Latimer and his Ethiopian colleague, D Yohannes Haile-Selassie, said the newly discovered skeleton had been determined to be capable of walking upright on two feet because of the nature of the ankle bone.

"Normally, you find one bone or two from an individual and you are happy. Now we have found parts of a skeleton, this is very rare"

Bruce Latimer,
Director,
Cleveland Natural History Museum

"I couldn't explain in detail how it walked yet," Latimer said, "but looking at the ankle we know it is a biped."

This was the "revolutionary" aspect of the discovery, the scientists said, in that it would help them learn how species like those from which modern mankind, homo sapiens, descended first learned to walk on two feet.

"This skeleton helps us to understand what happened in the joints, how walking upright occurred, what we never had before," Latimer said.

Rare find

Researchers at the site in northeast Ethiopia have in all unearthed 12 hominid fossils, of which parts of one skeleton were discovered.

"Portions recovered thus far include a complete tibia, parts of a femur, ribs, vertebrae, a clavicle, pelvis, and a complete scapula of an adult," Latimer said.

"Normally, you find one bone or two from an individual and you are happy.

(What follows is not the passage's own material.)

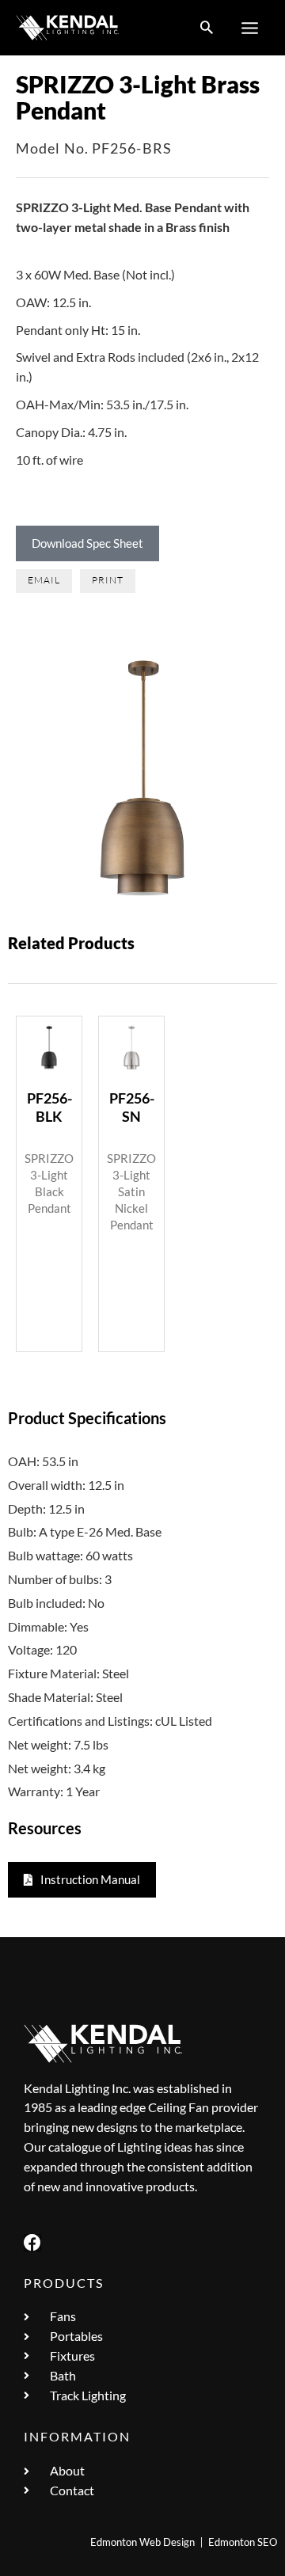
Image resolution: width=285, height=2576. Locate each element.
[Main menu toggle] (250, 28)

Now we have found parts of a skeleton, this is very rare," he explained. "It says a lot more on the individual than isolated bones."

"It is already clear that the individual was larger than Lucy, it has longer legs than Lucy ... but it is older which is strange," he added.

Haile Selassie, a paleontologist from the national museum in Addis Ababa, said: "We have hundreds of pieces that have to be reconstructed and we haven't finished excavating."

The skeleton was the fourth ancient hominid to be found since Lucy, with others discovered in Ethiopia and in South Africa.

The researchers have yet to determine the species and sex of the latest discovery.